Mahasiswa termasuk salah satu (calon) kaum cerdik pandai, mereka telah melewati pendidikan dasar dan menengah. Mereka berada pada tataran pendidikan tinggi. Namanya saja "maha" - jauh lebih tinggi dari (sekadar) siswa. Itulah yang mestinya terjadi pada diri seorang mahasiswa. Bullying atau mengejek atau ngledek, sesungguhnya bukan kejahatan. Dia juga bukan sesuatu yang harus dilarang. Sebab kadang perlu juga ledekan, tetapi yang sehat. Ledekan bisa menggairahkan, walau kalau kelewatan bisa membuat sakit hati sungguhan sang korban.

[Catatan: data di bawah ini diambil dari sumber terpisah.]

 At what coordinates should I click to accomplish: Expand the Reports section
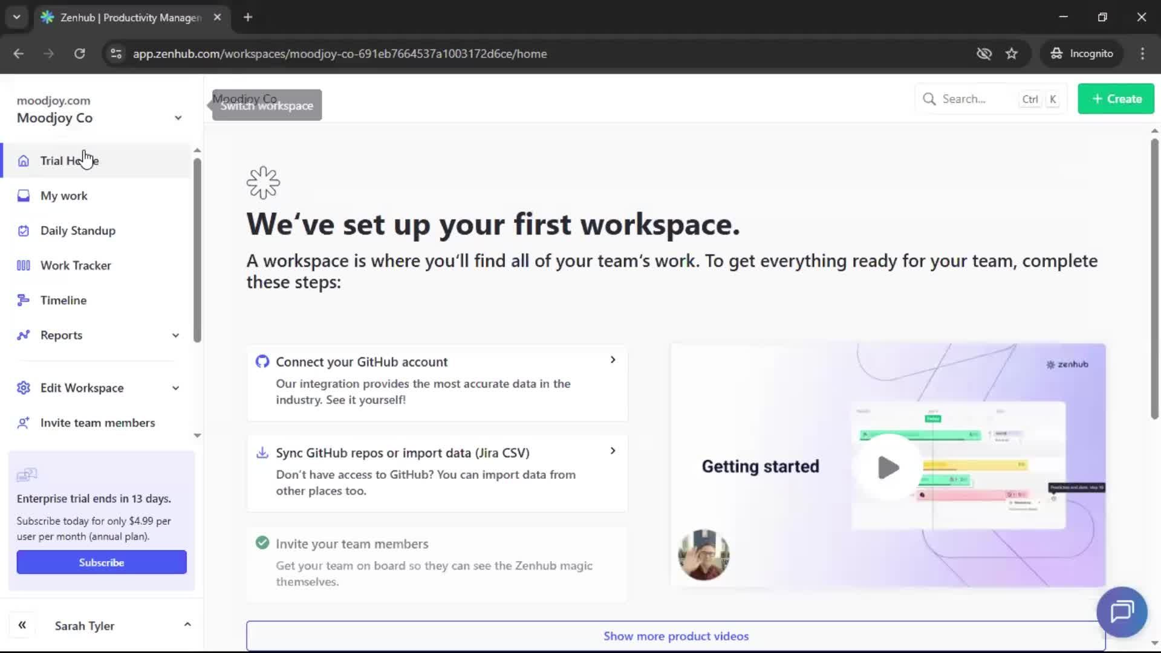175,335
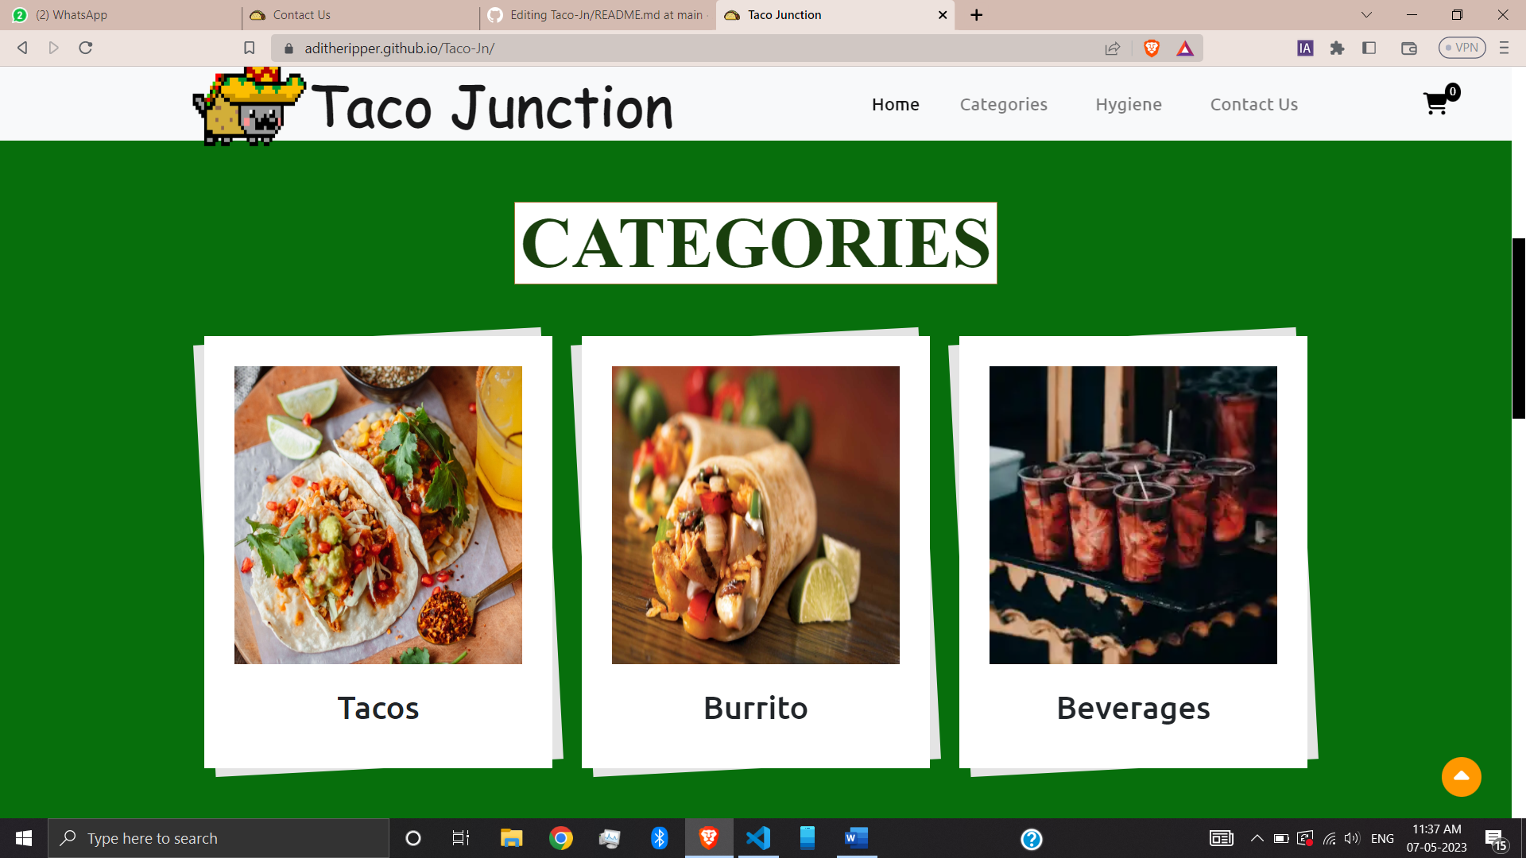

Meledek mestinya sama-sama "antarapel." Posisinya dalam kondisi setara, sama-sama "normal". Jangan orang "normal" meledek orang yang berkebutuhan khusus. Ini namanya bisa diartikan menghina. Malahan anak-anak berkebutuhan khusus semestinya diberi perhatian lebih, dibantu, ditolong, dan dihormati lebih dari orang "normal".

Maka, kalau ada mahasiswa yang meledek (mem-bully) sesamanya yang berkebutuhan khusus jelas itu sebuah penghinaan. Mahasiswa yang mem-bully mahasiswa berkebutuhan khusus (seperti autis) jelas sangat tidak bermoral dan tidak mengindahkan tata pergaulan. Orang pandai seperti mahasiswa mestinya sudah bisa membedakan siapa yang bisa diledek (untuk bercanda), jangan asal.

Sebuah video memperlihatkan aksi bullying kepada seorang pemuda yang diduga berkebutuhan khusus. Rekaman ini ramai beredar di media sosial dan menjadi viral. Dalam video tersebut, tas korban ditarik oleh seorang mahasiswa. Korban pun berusaha untuk melepaskan diri hingga terhuyung. Akhirnya, korban berhasil lepas dan sempat melemparkan tong sampah kepada pelaku. Para mahasiswa lainnya yang melihat kejadian ini bukannya menolong malah ikut menonton sambil bertepuk tangan.

Kesalahan tidak hanya pada pelaku, tetapi juga orang-orang di sekitarnya. Sebab, mereka bukan melarang tindakan melecehkan, tetapi malah ikut tertawa. Jadi, orang-orang sekitar ikut menikmati dan menjadikannya sarana bergembira. Ini juga tindakan bullying, walau tidak secara langsung. Tetapi secara emosional, orang-orang sekitar terlibat. Mereka membiarkan berarti mengizinkan. Mestinya mereka bisa mencegah, tetapi tak dilakukan.

Di luar negeri, pelajar atau mahasiswa berkebutuhan khusus "sangat-sangat" dihormati. Bahkan, orang-orang "normal" seakan berebut untuk melayani dan membantu agar yang berkebutuhan khusus tidak mendapat kesulitan. Orang-orang sekitar berusaha melayani. Inilah yang semestinya juga terjadi di kampus-kampus Indonesia. Bagaimana kelak kalau mereka lulus dan terjun di masyarakat, kalau selagi mahasiswa berlaku melecehkan orang-orang berkebutuhan khusus?

Marilah kita di mana pun semakin memberi ruang lebih kepada sesama yang bukan kehendak sendiri mereka menyandung status "berkebutuhan khusus". Mereka harus kita tempatkan di tempat lebih tinggi dari orang-orang "normal." Tidak boleh ada lagi pelecehan terhadap mereka. Setop bullying terhadap kaum difabel.